Taking Note: New Report Highlights Rigorous Evaluations of Arts Education


By Patricia Moore Shaffer, PhD, NEA Deputy Director of Research & Analysis
A coffee mug next to research chart

A growing body of research suggests that arts education can contribute to positive outcomes in childhood and youth development. We know, for instance, that training in classroom drama can strengthen verbal skills, while music training has been found to improve word decoding skills and may facilitate foreign language learning. Studies by James Catterall have found that socioeconomically disadvantaged students who participated in in- and out-of-school arts experiences tended to have higher educational achievement than did similar students with no or less involvement with the arts. Likewise, National Endowment for the Arts research grantee Kenneth Elpus observed that arts students were more likely to apply to college and to attend college two years past high school graduation than were non-arts students.
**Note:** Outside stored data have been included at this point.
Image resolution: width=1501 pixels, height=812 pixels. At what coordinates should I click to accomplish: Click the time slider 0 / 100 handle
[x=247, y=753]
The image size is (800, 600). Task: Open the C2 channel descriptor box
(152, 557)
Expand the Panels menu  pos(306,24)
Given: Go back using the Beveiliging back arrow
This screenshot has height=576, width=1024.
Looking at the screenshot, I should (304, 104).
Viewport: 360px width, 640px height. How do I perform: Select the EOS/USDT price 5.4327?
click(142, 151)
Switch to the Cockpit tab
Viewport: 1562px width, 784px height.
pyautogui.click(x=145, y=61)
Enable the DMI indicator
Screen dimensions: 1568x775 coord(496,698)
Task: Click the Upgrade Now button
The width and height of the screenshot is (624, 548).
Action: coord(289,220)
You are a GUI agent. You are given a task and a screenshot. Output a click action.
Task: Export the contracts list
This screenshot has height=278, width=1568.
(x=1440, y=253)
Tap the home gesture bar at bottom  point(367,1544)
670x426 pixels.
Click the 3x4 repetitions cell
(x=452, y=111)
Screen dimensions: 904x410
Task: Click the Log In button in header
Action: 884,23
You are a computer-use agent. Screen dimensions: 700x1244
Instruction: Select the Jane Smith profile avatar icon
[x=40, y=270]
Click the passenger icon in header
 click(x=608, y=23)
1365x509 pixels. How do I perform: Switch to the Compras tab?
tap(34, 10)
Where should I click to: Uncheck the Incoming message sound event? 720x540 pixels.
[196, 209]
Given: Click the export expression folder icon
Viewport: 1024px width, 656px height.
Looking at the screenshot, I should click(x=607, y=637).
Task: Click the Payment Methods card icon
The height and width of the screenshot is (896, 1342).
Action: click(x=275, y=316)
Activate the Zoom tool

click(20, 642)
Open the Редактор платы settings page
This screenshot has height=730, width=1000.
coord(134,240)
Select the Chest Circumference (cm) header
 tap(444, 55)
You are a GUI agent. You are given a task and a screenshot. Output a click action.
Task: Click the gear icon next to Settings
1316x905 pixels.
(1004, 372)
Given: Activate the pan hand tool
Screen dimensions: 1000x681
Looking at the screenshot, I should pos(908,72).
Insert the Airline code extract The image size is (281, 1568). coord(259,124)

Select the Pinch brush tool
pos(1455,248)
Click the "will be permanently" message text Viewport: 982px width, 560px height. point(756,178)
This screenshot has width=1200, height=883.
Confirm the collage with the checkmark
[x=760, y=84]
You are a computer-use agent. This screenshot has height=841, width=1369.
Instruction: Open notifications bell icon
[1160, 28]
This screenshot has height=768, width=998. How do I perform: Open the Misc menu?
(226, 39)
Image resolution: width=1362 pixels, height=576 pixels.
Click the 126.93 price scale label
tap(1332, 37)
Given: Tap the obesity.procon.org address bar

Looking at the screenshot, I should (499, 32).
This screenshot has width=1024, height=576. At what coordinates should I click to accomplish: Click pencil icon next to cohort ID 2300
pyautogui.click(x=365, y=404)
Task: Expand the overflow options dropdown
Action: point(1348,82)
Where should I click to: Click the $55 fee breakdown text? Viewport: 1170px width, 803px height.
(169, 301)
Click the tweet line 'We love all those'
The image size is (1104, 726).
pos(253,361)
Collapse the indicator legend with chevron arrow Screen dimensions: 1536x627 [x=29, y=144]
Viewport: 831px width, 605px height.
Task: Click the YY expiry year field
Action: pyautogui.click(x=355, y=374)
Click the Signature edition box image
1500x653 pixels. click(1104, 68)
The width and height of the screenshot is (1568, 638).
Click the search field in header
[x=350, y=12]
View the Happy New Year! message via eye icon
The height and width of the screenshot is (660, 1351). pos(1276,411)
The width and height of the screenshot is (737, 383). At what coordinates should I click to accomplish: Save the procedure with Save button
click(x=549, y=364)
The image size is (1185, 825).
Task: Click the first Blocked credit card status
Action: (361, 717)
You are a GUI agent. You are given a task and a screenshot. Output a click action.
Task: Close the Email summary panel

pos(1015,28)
Despite the groundswell of research activity, too few studies of arts education use the rigorous research designs needed to establish causal evidence of the arts' effects on students. When it comes to education, policymakers, researchers, and schools tend to focus on what is regularly and easily measured: math and reading achievement. In a 2017 report titled Review of Evidence: Arts Integration Research through the Lens of the Every Student Succeeds Act (ESSA), the American Institutes of Research (AIR) urged better research. According to AIR, only one arts integration intervention met the requirements for the most rigorous tier of evidence identified by ESSA. Of the 44 interventions identified with evidence in one or more of the four ESSA tiers, the majority lacked empirical results from rigorous studies.

All the more reason for welcoming the release of a new U.S. Department of Education report, which focuses on K-12 education projects backed by the Investing in Innovation (i3) Fund. Between 2010 and 2016, i3 made awards to local educational agencies and nonprofit organizations to incentivize and create strong evidence on promising strategies in education. To maximize the investment, each grantee was required to fund a rigorous, independent evaluation to document the implementation and outcomes of the projects. The Investing in Innovation Fund: Summary of 67 Evaluations report summarizes findings from the 67 i3 evaluations that were completed by May 2017. Among the evaluated i3 projects are a handful of arts education initiatives.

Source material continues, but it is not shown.